----- Data supplied -----
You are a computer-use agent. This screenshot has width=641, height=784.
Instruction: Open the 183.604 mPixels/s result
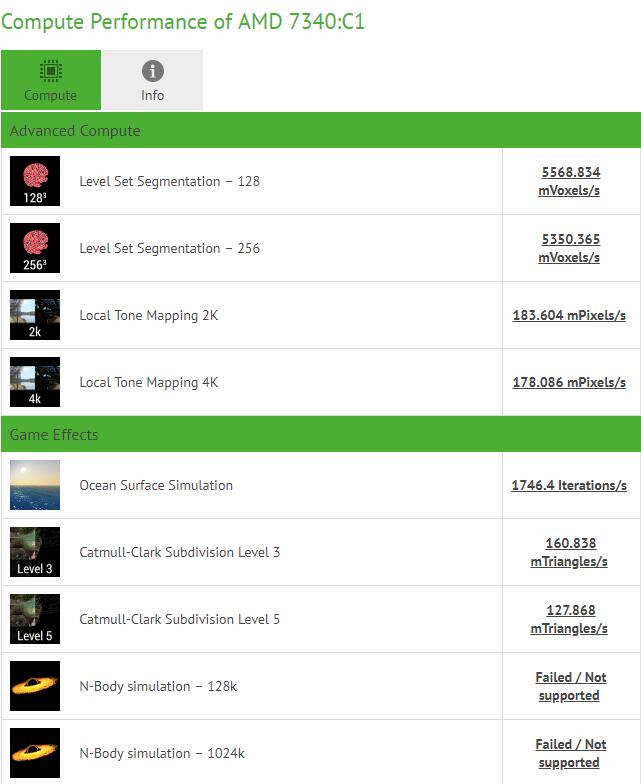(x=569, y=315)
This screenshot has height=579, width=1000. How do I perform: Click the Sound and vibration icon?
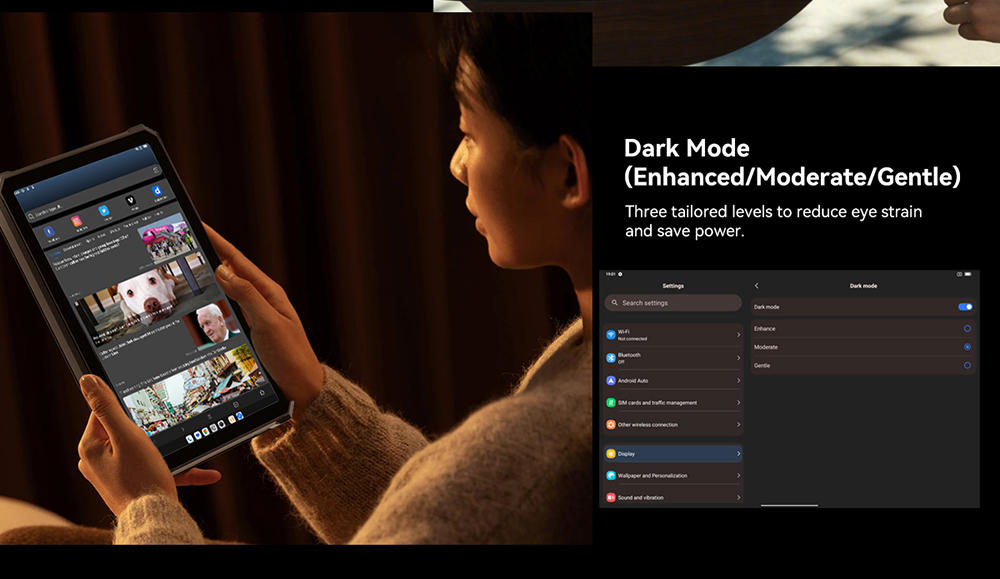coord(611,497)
-----
----- Data supplied -----
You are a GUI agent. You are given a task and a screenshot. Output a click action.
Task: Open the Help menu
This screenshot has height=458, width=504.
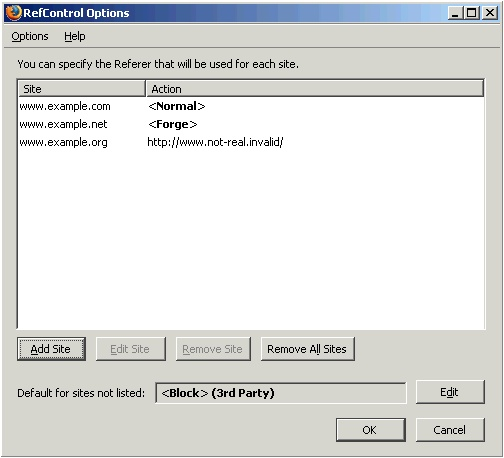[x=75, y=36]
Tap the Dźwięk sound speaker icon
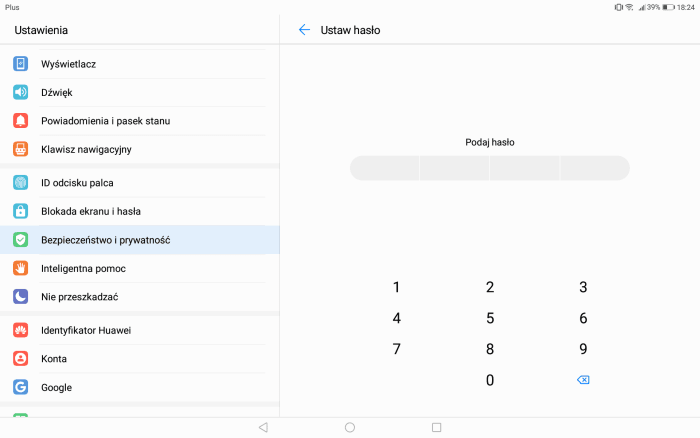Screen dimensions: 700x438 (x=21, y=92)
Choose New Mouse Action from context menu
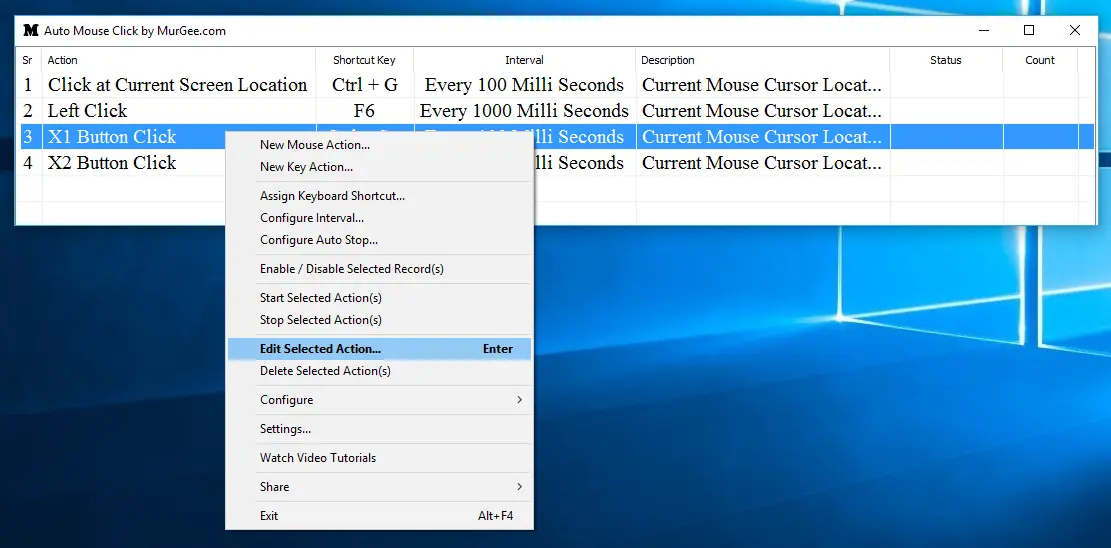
-----
----- Data supplied -----
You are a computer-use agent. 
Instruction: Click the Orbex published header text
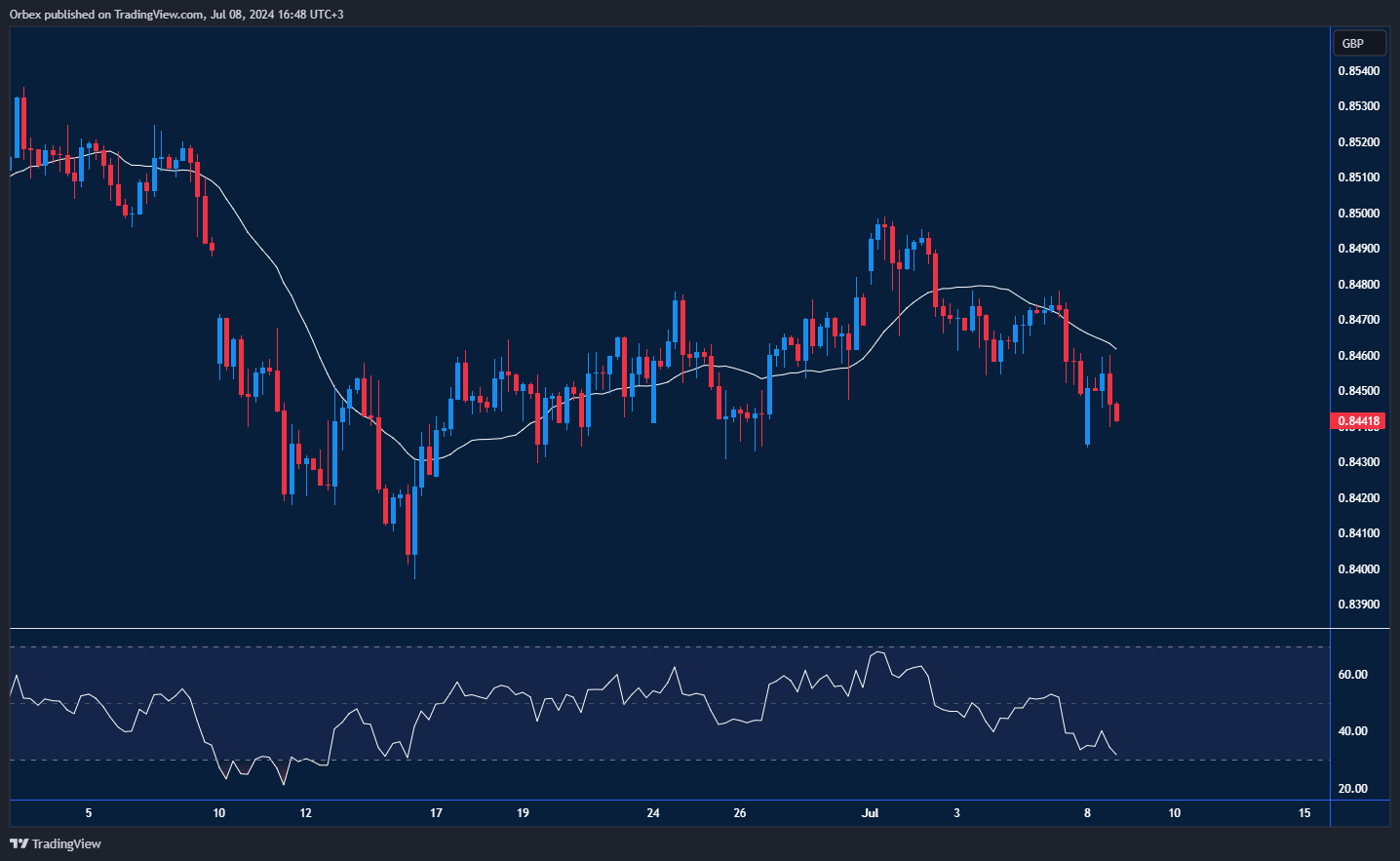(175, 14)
-----
▶ _Problem details_: Copy only what runs above from the line containing "Task: Open the Help menu" through the line containing "Choose New Mouse Action from context menu", exactly. Leave out the pictures.

▶ _Exercise result_:
Task: Open the Help menu
This screenshot has height=458, width=504.
[x=75, y=36]
Tap the Dźwięk sound speaker icon
Screen dimensions: 700x438 (x=21, y=92)
Choose New Mouse Action from context menu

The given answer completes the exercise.